§ **Required work**: Count the lines in the items below that contain the word "screenshot", and give only that number.

───── Data excerpts

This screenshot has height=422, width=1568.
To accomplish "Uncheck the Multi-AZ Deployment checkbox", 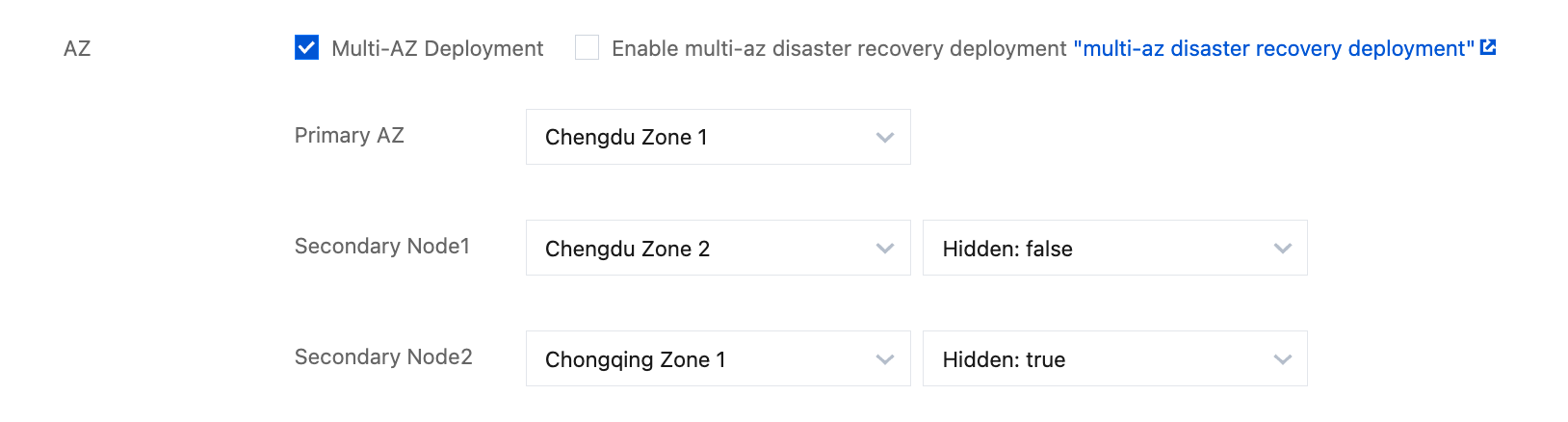I will [x=306, y=47].
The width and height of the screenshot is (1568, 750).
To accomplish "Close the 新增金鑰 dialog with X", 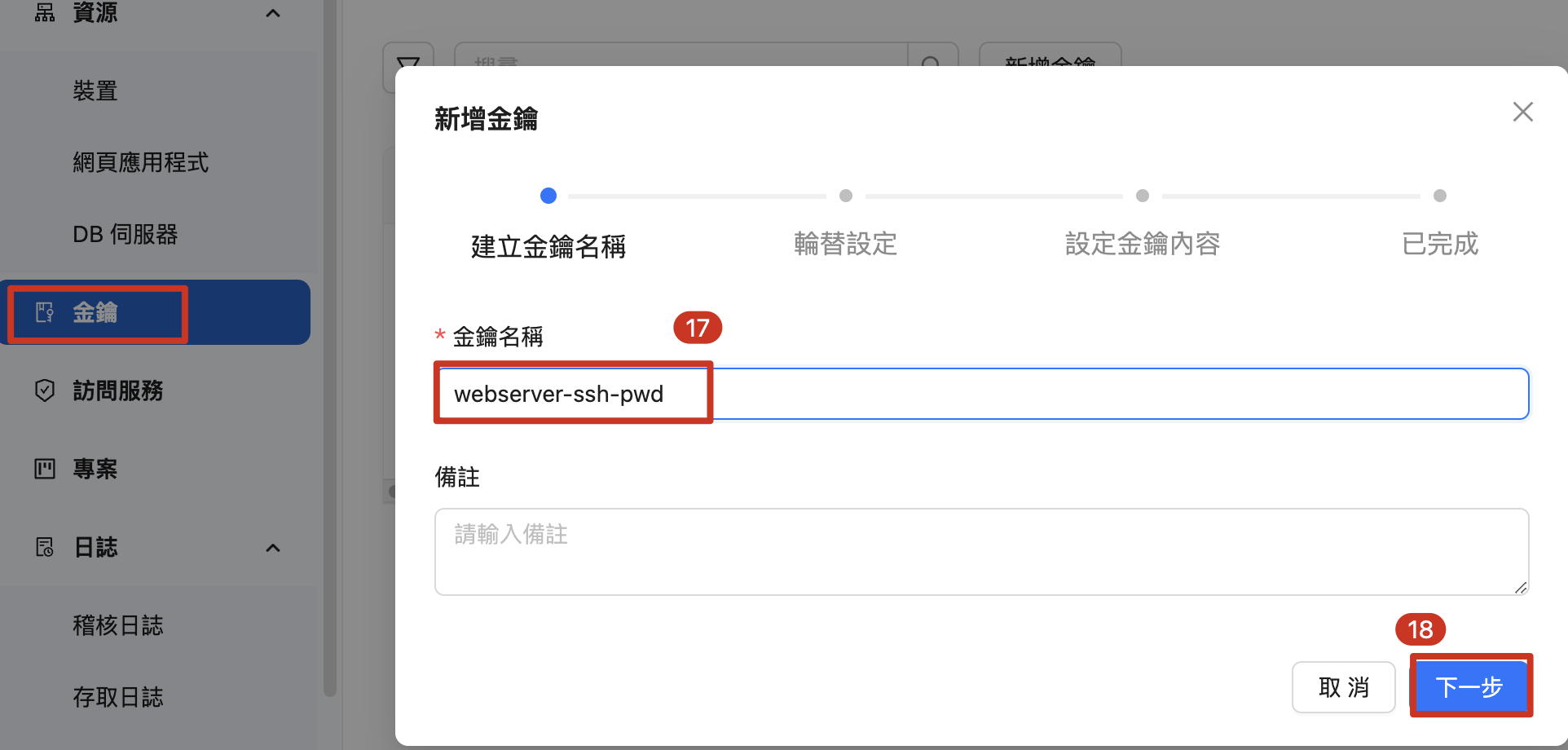I will (1522, 112).
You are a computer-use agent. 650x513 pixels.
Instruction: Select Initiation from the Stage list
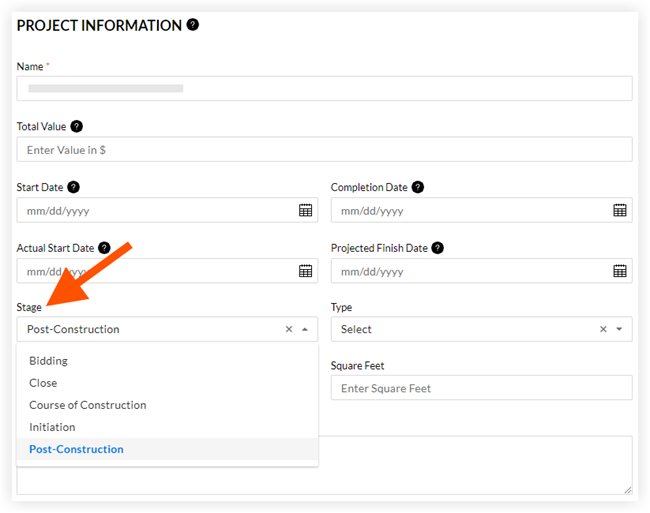(52, 427)
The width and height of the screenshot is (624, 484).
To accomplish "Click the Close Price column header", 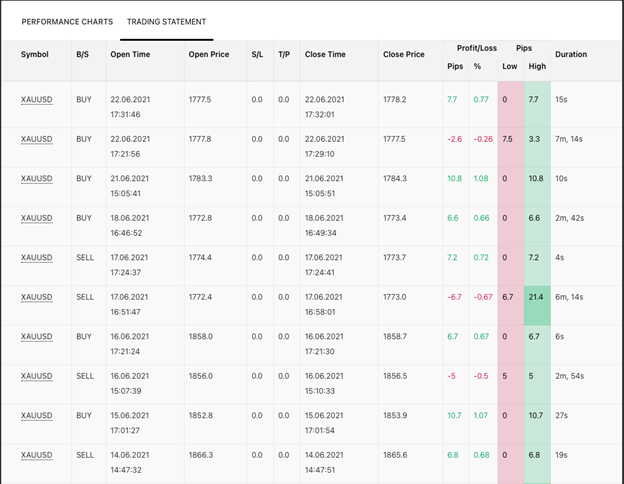I will (403, 54).
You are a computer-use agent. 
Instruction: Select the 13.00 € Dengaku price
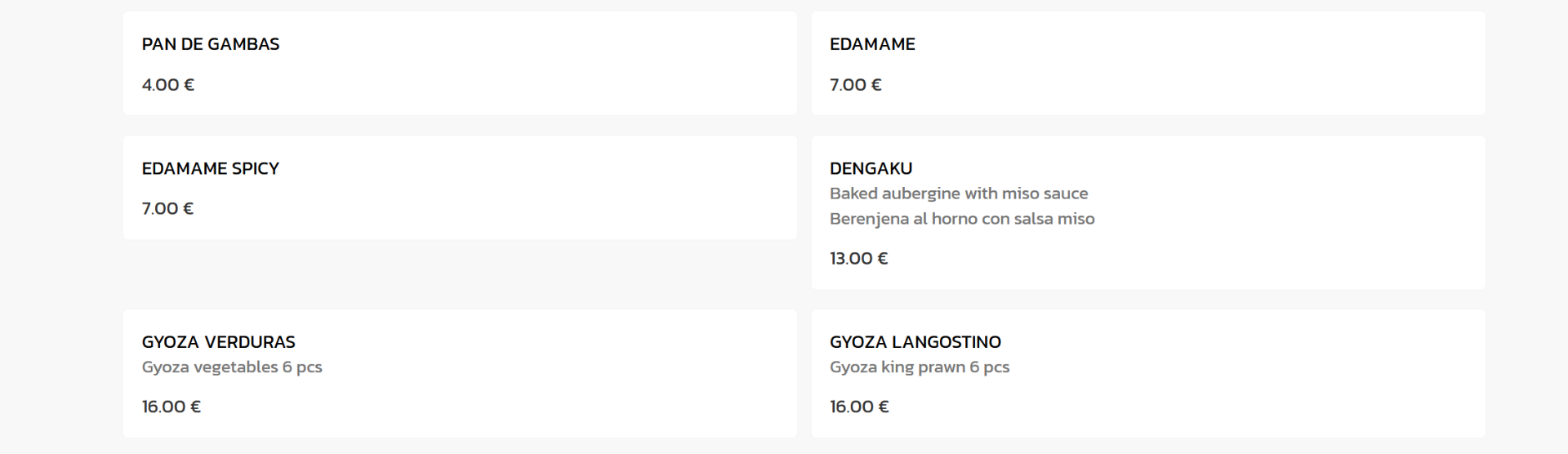coord(858,259)
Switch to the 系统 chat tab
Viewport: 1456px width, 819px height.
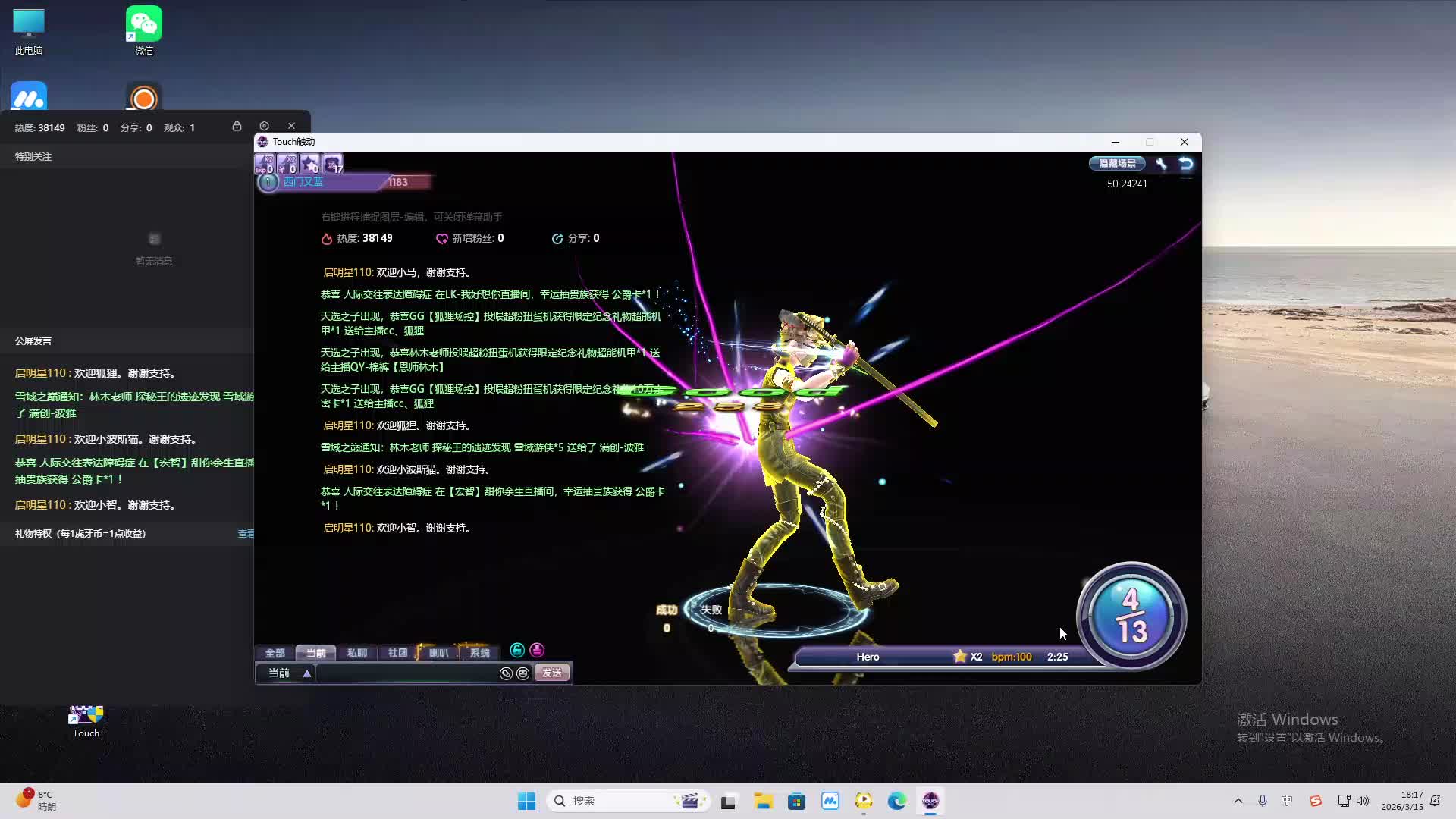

──────────

§ **Result for this exercise**: 3